本文

▬▬▬▬▬▬

「愛の反対は無関心」は、嘘じゃないけど正解でもない。

 

 

「愛の反対は無関心」

と言ったのはマザーテレサ。

 

だと日本では言われているが、

実は
エリ・ヴィーゼル(ノーベル平和賞受賞者)
が言った、というのが
世界標準の認識らしい。

 

まあ「誰が」はどちらでもいいとして。

 

それはその人が考えた定義であって

だからってそれが
正解ってわけじゃないんだ。

 

みんな、そこを
簡単に「正解!」って思ってない?

って、時々私は思う。

 

 

そう、それは別に
正解でも、普遍的真理でもなく

それを言った人はそう思った
という一つの見解なのよ。

 

もちろんそれは
なるほど!と多くの人を納得させる
素晴らしい定義だと思うし

ああ、マザーテレサらしいなあ!

なんて雰囲気がするからなおさら
説得力を持って
伝聞していったのだろうけど

 

けど、それはやっぱり
発話者の見解なの。

「あなたはそう考えるんですね〜」
っていうこと。

 

しかし、あまりにも
その言葉が有名なもんで

後に続く人がまるっとまる覚えで

「愛の反対は無関心でしょ」

って、まるで

「暑いの反対は寒いでしょ」

みたいに
超当たり前に語っているのを聞くと

 

いや、だからそれはマザーテレサが・・・

って、私は昔から
胸がモゾモゾしたもんだった。

 

愛の定義は何か?

 

愛の反対は何か?

それは深い問いだと思う。

 

そもそも

愛をどのように定義しているか?

そこから問われるべきものだ。

▬▬▬▬▬▬

課題
「愛の反対は無関心」という言葉を論じた上の文章を、最後の文の続きから書き継いでください。

提供情報
▬▬▬▬▬▬

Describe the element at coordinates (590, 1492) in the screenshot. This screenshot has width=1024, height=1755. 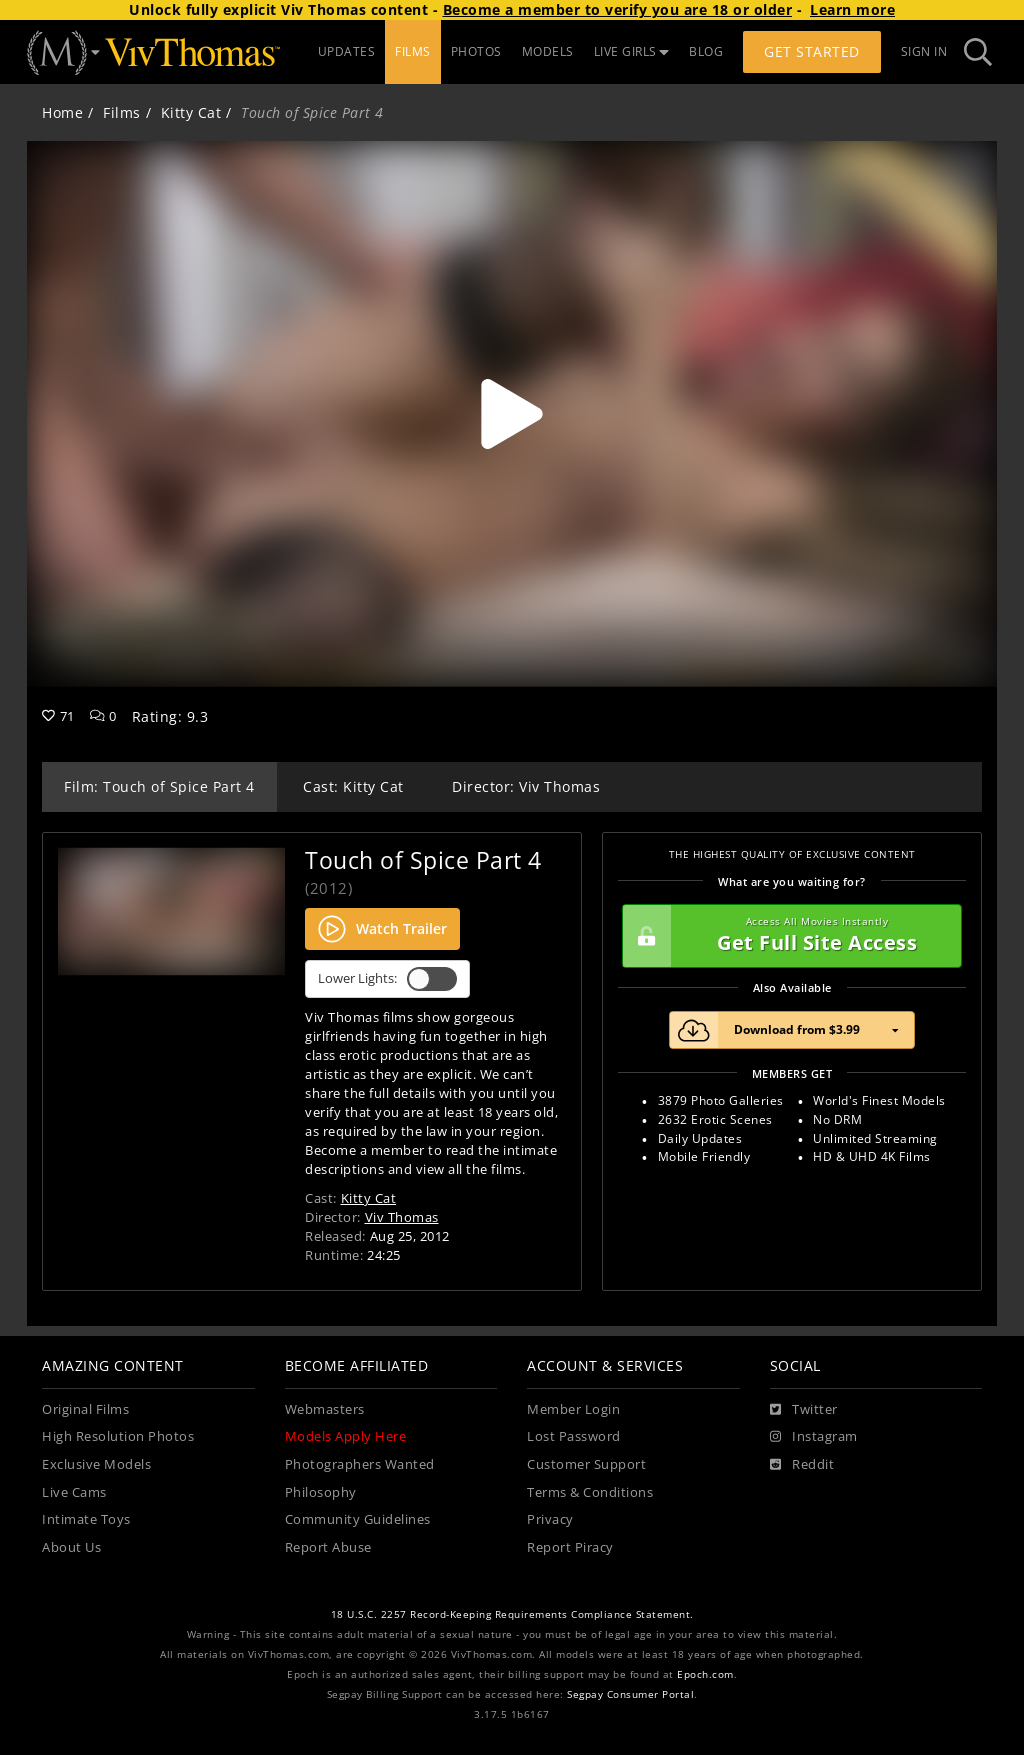
I see `Terms & Conditions` at that location.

▬▬▬▬▬▬

回答
 

自分が考える愛とは何か?

だからこそ、愛の反対は何か?

 

それは、どこかから正解を
引っ張ってくればいいっていう
種類のものではなくて

まず

 

私はどうなの?
私はこう思うんだ。

そして

あなたはどうなの?
あなたはそう思うのね。

 

という極めて個人的な感覚で
受け止め合うのが
一番しっくりくる気がするのだ。

 

 

長年、人さまの心や人生や
ご家族を扱っていると

本当に、「愛」の定義はさまざま!
と驚かざるを得ない。

 

その中にはもちろん
痛い定義もハチャメチャな定義も
たくさん含まれている。

もちろん、無意識で
悪気なく、大真面目に

愛だと思って
良かれと思って

なんだけどね。

 

参考記事

 

だからこそ、

自分はどういうことを愛だと思ってるのか

それを改めて
ちょっとご自身の胸に聞いて
自覚してみると

すごくいいと思うのだ。

 

言葉を使うから、言葉に縛られる

 

人間は言葉を使う生き物だ。

だからこそ、言葉によって
知らないうちに思考が規定され、
自分が規定されてしまう。

 

先ほどの「愛」だけではない。

全ての言葉に
無自覚なイメージが貼り付いている。

 

たとえば、

「親孝行」 と聞くと
ほとんどの人は

いいこと、素晴らしいこと!
親を喜ばすこと!
しなきゃいけないこと!

だと思っている。

 

「わがまま」と聞けば
いけないこと!
恥ずかしいこと!

 

「迷惑」 と聞けば
かけちゃいけない!
とんでもないこと!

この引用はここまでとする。